Can be used for monetization of certain articles, videos and podcasts. It accepts 50 currencies and is meant to serve as a supplementary stream of revenue for advertising and subscription. Its current customers include Dainik Jagran of India, which has a readership of 55 million; Indonesian news site DailySocial; And streaming video site Dailymotion. The company, which demonetizes revenue by sharing revenue with digital publishers, also partnered with Genomics Media to expand into Europe.

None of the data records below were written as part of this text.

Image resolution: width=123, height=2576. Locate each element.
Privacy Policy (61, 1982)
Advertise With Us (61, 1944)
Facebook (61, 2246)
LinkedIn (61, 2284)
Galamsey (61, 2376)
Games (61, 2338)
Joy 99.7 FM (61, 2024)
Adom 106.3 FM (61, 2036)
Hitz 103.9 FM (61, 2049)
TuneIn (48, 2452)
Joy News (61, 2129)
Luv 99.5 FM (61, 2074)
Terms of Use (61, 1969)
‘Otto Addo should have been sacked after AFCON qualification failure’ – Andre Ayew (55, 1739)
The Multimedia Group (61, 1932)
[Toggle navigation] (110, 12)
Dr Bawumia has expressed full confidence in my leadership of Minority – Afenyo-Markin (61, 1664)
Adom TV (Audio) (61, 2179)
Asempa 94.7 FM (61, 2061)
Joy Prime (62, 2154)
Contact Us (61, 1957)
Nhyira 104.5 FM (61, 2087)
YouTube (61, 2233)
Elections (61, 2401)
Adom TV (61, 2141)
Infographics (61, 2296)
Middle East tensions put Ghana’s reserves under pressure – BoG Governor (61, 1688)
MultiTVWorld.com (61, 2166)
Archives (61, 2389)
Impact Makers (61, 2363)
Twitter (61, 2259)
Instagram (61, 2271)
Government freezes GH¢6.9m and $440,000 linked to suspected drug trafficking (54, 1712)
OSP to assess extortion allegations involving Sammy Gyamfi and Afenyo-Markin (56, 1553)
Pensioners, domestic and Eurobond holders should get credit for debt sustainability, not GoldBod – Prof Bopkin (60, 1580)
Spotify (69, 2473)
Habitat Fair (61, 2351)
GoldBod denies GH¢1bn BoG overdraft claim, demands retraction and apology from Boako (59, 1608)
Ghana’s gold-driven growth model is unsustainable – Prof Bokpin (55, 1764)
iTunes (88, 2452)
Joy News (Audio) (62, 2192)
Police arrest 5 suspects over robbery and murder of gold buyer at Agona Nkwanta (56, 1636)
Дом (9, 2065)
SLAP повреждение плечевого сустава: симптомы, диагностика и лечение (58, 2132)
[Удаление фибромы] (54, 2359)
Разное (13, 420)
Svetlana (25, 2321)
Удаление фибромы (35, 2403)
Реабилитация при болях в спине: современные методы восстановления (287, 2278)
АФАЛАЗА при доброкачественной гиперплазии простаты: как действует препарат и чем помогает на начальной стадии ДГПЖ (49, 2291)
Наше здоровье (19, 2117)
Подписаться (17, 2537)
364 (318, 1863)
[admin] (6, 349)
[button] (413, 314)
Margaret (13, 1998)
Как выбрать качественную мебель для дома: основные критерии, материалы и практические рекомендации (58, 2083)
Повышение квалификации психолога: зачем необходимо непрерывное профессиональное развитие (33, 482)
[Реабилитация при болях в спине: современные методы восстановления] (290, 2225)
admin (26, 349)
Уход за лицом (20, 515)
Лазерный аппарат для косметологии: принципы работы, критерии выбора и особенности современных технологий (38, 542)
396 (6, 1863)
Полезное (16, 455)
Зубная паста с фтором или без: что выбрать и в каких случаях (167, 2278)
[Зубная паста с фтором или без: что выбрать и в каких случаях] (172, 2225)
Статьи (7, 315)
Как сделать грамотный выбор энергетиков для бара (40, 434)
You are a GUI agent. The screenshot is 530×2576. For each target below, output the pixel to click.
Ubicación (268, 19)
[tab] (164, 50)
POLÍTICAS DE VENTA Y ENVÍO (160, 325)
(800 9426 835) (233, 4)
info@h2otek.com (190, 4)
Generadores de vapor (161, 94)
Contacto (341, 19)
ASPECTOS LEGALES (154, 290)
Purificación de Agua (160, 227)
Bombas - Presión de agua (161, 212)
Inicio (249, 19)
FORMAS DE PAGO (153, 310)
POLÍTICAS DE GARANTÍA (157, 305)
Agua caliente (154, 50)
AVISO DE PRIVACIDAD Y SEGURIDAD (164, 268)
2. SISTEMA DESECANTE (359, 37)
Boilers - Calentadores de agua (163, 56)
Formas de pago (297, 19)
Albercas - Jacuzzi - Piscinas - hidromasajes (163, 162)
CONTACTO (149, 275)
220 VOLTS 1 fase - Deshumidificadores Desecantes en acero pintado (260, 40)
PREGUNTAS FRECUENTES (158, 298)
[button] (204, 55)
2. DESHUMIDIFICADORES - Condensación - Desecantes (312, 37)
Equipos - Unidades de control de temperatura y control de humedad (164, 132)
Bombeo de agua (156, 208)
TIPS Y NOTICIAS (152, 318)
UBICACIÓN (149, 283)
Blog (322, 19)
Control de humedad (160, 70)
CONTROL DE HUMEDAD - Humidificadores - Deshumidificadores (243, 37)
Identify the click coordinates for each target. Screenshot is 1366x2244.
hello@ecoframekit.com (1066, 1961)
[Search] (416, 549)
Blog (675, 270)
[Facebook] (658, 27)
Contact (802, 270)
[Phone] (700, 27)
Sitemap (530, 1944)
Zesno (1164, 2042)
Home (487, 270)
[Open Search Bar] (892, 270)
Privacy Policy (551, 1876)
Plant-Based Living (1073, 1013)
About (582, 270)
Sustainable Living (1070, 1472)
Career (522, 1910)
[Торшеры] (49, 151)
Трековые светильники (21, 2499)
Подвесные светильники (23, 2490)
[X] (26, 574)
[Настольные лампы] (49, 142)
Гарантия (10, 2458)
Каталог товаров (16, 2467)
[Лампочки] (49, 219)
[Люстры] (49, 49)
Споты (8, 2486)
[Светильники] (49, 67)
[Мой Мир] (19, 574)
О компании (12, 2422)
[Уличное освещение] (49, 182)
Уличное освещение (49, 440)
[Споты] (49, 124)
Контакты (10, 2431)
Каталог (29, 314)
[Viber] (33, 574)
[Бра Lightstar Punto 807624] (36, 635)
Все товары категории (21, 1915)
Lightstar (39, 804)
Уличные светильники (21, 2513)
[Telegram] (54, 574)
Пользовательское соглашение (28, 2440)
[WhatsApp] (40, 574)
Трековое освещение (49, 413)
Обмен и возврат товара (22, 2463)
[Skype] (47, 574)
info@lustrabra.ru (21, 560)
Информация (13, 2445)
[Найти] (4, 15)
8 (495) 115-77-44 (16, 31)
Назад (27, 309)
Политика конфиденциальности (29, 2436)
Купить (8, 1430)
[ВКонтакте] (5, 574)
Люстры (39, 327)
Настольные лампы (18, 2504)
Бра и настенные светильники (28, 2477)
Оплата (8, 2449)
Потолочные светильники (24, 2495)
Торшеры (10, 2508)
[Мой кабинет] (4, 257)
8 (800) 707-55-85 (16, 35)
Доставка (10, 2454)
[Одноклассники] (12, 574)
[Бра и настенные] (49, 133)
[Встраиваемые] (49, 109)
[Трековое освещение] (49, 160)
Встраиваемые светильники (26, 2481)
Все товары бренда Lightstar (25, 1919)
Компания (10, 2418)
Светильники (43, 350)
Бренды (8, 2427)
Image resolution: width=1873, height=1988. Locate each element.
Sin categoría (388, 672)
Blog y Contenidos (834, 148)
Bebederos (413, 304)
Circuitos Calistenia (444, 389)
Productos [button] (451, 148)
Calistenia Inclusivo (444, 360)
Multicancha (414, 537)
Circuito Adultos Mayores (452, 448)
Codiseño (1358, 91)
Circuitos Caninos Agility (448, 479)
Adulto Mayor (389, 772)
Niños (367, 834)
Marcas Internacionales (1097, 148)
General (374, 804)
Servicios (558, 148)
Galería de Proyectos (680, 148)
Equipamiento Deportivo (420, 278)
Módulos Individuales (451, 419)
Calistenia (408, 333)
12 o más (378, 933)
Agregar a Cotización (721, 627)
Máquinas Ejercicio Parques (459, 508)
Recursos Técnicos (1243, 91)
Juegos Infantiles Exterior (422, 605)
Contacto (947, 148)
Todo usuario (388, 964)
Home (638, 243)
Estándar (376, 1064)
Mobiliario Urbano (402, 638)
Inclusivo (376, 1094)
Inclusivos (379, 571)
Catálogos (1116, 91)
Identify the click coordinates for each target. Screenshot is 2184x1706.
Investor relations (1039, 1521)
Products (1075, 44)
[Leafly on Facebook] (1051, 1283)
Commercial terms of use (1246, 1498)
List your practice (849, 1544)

Its funding round is Venture Capital Fund M Venture Partners and Hustle Fund. There were also participation from investors from some of the top fintech, edtech and media companies: Koh Boon Hwe (Chairman of DBS Bank); Kenneth Bishop (Former Managing Director of Southeast Asia on Facebook); Jeremy Butteris (Head of Partnership at Stripe); Shiv Chaudhary (Partner and Managing Director of Boston Consulting Group); Francesco Alberti (former APAC Regional Sales Director for Bloomberg Media Distribution); Lisa Gokongwei-Cheng (Summit Media President); Prantik Mazumdar (Dentsu Managing Director), Saurabh Mittal (President and Founder of Mission Holdings) and Nitesh Kripalani (Former Director and Head of Amazon Video India).
Some films were launched last year by Abhishek Dadu and Dushyant Khare. Dadu’s previous startup, the online-to-offline attribution platform, was acquired by Affle in 2019. Khare spent 12 years at Google, serving as the Director of Strategic Partnerships in Southeast Asia and India.
In an email, Dadu and Khare told ClearTips that only 1% to 5% of publishers’ active users committed to a monthly subscription. Most people are casual or referring users, and publishers depend on advertising to monetize that traffic.
Content creators are experimenting with microelements, and other services include Flatr, which allows people to create one-time contributions and Acat’s pay-per-article tools. But publishers still debate how effective the model is and last year, ClearTips reported that Google decided not to introduce a tipping feature for sites.
To successfully implement the pay-per-content model, publishers not only need to produce compelling content, but it is also very easy for people to pay for it. For fewcents, this means solving three major challenges, Dadu and Khare said. First, they need to create a ubiquitous platform, as casual users will not want to sign up for a new service every time they visit another site. It has to accept cross-border payments in the local currency using the most popular payment methods, like digital wallets. And publishers need to be able to manage digital rights, such as how long someone has access to their content.
Publishers need to set price points that will not drive away buyers, but will generate substantial revenue. Currently uses some existing traffic data to manually price each piece of content. Dadu said, “Based on the supply-demand curve within each geography, we change the price to get the best revenue result.” “However, as we develop our AI algorithm, intentions suggest dynamic pricing based on geography and semantics of content.”
Khare said that by unbundling content, fecants can provide more in-depth data than pageviews, enabling them to understand the preferences of specific markets and user segments and to develop customized “micro-bundles”. He said the goal of Fewcents is to be able to automatically recommend customized content bundles for each user.